I’m mad at the people telling me not to be mad. I’ve listened to complaints with an open heart and worked toward unity and compromise. I’ve done that. I’ve tried respect and empathy and compassion. I’ve failed. Now, even on my most optimistic, positive days, when I get convinced by the yoga instructor that I have to put my oxygen mask on first before I can assist others, and I start to detox the anger, and relax, I leave class and just get all wound up crazy at the grocery store again.

The local little grocery store is a different demographic than the recent transplants and Mayflower society girls at yoga class. Those people are at Whole Foods right now. Here are my fellow suburban descendants of white flighters. People with OFD fathers and grandfathers of the greatest generation who used the GI bill and reverse affirmative action mortgage deals to settle into split-ranches with restrictive covenants, back in the day. I know their story. And I think about our similarities and bridging our differences with conversation when I hear one say Merry Christmas! to her acquaintance who replies

YES! WE CAN SAY THAT AGAIN NOW!

My, what an interesting interpretation of election results, you dumb fucking ostrich bitch. I need a Keegan Micahael Key-like anger translator, only the exact opposite, to lean over and gently inquire, excuse me, but I’m hoping you might help me understand your viewpoint? See, I don’t know how to interpret what you’ve said except to think that under Obama, people felt compelled to consider the possibility that the recipient of a canned well wish might not be Christian. But post-election, that’s just not something you need to think about? Is that it? Or did you just never think about it at all. Just heard somewhere that those bastards made a rule that you can’t say Merry Christmas and ran with that?

From experience, I know that there is no tone nor words kind or soft enough to kick off  this dialogue that does not immediately make the listener feel attacked and afraid. That the people openly bitching about the War on Christmas are not open to logic or reason on the subject. No matter how much I want to talk and come to understand, and not to “win” the conversation, there is nothing that I can say that will move them to consider anything outside thier own echo chamber. I already know that the person is not open to listening to me explain, nicely, that nobody gives a fuck if they say Merry Christmas to thier friends who celebrate Christmas. And I’m too fired up to truly hear her shit right now anyway.
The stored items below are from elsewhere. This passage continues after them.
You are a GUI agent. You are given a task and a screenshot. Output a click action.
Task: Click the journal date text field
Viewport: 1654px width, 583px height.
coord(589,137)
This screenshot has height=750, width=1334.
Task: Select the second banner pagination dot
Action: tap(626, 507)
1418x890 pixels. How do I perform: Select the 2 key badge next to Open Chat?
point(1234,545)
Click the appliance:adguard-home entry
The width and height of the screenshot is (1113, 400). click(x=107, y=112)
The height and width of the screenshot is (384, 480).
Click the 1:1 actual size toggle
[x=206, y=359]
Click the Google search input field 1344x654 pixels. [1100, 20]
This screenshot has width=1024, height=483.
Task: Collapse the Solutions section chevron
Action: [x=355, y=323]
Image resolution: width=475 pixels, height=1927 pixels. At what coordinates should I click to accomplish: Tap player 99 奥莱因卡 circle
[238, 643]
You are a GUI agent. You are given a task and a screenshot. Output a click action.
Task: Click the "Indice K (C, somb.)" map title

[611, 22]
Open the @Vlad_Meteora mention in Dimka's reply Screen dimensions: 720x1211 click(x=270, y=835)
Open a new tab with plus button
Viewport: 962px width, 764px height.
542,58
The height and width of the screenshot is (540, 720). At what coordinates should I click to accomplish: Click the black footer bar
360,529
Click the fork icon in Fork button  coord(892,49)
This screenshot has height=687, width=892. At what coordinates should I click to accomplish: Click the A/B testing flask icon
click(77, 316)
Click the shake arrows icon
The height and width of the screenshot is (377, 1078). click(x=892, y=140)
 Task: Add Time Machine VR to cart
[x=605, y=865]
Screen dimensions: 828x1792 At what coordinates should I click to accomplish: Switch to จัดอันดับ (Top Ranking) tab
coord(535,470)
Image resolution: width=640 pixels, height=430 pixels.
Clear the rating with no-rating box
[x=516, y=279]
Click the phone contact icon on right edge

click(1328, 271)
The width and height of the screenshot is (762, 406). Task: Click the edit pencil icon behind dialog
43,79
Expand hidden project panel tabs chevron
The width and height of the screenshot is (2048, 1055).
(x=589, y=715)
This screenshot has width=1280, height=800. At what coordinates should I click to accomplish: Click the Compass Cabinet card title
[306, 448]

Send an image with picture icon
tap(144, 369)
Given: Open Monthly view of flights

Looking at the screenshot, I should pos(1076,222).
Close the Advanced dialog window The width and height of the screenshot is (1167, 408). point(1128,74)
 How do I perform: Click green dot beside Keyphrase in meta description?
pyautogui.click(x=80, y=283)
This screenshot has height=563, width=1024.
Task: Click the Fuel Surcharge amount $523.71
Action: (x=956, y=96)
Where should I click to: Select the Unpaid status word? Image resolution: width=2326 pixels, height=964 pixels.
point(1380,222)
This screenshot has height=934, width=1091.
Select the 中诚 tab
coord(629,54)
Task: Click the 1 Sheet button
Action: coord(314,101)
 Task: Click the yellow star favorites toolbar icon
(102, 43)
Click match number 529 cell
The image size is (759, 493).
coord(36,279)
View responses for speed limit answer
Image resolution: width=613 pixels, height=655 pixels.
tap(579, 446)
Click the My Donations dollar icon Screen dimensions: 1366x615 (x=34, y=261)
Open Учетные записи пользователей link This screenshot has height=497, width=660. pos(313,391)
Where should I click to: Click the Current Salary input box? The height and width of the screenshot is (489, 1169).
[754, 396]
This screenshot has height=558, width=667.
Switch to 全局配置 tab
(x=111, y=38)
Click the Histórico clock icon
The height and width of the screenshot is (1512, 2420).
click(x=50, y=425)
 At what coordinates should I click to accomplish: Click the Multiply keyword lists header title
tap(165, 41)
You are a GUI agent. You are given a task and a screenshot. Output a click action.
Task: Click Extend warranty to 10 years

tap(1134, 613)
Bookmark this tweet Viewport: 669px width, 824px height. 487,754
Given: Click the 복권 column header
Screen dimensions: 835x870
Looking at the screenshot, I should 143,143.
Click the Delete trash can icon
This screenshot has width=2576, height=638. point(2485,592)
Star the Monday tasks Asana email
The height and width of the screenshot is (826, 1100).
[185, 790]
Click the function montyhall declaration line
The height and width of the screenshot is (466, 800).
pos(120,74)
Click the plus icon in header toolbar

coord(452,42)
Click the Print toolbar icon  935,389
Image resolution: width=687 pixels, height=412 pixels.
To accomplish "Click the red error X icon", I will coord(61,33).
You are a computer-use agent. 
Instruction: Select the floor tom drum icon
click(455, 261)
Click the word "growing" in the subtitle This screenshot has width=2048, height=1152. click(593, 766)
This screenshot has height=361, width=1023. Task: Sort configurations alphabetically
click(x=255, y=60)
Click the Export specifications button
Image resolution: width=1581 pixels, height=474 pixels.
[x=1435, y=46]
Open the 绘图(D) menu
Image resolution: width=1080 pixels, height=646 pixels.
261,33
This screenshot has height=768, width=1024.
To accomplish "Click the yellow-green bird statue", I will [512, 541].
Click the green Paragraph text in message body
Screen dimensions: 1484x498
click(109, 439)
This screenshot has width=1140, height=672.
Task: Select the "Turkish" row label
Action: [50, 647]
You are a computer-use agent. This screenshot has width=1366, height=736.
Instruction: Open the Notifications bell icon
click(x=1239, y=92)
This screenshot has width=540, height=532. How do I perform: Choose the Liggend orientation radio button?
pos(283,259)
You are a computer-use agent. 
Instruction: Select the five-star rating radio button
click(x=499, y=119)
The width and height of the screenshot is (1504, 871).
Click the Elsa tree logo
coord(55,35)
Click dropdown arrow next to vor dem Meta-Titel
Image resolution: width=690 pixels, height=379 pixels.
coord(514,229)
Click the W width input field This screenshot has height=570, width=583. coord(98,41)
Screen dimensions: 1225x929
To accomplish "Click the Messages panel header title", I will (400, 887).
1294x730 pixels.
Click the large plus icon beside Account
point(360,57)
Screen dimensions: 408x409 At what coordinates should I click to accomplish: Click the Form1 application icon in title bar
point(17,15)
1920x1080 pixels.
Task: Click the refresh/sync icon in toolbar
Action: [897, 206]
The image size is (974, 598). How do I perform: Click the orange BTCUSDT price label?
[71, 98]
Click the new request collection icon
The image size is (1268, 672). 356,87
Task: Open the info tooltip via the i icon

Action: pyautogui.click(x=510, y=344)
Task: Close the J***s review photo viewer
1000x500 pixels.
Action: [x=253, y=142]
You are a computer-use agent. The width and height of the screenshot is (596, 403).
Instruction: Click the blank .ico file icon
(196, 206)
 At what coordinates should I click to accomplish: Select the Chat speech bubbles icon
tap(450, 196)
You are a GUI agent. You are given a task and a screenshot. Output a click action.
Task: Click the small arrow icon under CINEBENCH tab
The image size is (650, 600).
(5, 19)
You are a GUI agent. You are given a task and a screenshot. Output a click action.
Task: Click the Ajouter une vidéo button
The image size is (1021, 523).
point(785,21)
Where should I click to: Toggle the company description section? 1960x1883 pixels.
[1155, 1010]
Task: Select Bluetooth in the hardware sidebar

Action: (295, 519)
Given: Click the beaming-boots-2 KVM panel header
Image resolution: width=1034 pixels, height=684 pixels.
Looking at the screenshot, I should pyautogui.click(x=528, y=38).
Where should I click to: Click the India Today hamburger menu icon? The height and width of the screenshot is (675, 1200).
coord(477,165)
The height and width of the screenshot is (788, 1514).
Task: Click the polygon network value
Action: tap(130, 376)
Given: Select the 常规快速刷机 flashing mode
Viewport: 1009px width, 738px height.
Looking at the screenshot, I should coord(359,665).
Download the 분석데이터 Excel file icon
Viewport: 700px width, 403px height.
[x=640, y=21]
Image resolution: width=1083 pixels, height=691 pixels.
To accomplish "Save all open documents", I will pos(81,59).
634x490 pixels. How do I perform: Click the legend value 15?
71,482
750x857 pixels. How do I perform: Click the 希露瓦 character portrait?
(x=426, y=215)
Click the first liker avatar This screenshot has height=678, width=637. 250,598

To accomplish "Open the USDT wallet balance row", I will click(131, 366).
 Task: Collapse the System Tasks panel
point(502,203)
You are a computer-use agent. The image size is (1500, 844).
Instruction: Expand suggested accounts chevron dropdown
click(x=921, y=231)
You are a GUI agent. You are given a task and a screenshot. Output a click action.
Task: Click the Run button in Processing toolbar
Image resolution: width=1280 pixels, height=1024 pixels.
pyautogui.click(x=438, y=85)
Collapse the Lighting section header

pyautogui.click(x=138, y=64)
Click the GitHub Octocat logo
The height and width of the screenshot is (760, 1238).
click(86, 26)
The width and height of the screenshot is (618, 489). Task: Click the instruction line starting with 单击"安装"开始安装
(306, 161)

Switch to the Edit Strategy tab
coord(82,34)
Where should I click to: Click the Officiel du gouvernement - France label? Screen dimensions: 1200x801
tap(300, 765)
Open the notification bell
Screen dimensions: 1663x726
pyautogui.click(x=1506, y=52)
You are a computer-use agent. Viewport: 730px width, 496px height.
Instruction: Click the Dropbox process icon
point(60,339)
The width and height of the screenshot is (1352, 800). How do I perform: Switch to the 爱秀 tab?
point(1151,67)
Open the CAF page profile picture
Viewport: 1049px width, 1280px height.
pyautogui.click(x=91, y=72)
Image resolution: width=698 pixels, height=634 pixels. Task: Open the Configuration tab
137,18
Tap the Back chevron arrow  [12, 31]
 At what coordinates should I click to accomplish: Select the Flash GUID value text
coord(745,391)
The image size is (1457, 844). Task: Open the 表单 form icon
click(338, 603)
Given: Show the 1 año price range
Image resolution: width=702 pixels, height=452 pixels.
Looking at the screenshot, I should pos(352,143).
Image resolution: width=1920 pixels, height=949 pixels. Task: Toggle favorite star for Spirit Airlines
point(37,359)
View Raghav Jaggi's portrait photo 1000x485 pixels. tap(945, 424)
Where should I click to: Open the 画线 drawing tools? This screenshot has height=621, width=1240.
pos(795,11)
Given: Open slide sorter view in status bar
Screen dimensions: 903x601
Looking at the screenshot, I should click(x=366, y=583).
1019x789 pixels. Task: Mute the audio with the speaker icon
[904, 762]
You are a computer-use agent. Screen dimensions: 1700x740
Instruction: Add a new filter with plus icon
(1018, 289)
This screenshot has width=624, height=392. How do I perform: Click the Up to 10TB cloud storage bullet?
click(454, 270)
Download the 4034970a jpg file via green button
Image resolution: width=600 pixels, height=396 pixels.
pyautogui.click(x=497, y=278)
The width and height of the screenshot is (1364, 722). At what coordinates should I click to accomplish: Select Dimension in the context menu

No amount of intellect and reason is going to penetrate that straight up fear of equality and insecurity about her culture’s superiority. At its very core, it is based upon an unwillingness to consider, nevermind respect, the other’s feelings. That’s the whole point of her story. ME FIRST. ‘MERICA FIRST. That’s the whole fucking platform.

And I already know that it bothers her that her work has a “holiday party” or her kid’s school has a “winter concert” instead of a Christmas Pageant. I don’t know how else to nicely explain that the idea is to share the celebration with people who have traditionally felt left out. Or worse. I already know, from her loud and proud proclamation, that she is not interested in healing through conversation. She just won. She has no reason to consider or compromise.

You are like a two-year old, Lady, shouting “MINE! All MINE!” about your Christmas spirit, for chrissake. Blow out all the Menorahs and Kinaras, so your Christmas candle can shine brightest. Well, this little light of mine says fuck you to the darkness in you. Namaste bitch.  Congratulations on your imaginary new rights and freedoms. Celebrate ’em while you got ’em, I guess.

Spent time hating and that ain’t changing it

I will spend time hating the twisted interpretations of Dr. Martin Luther King’s messages that will flood my feed, and the innaguration, and the inFormationless Gaga Super Bowl for another month. I am soft as a grape, in my mind and body, but will do my best to avoid inappropriate public fragile white tears. I will go to yoga until I am physically capable of sitting still in an open and receiving posture again. For now, I will sit here with my chest caved in, and let Mr. Bey manage my mayhem.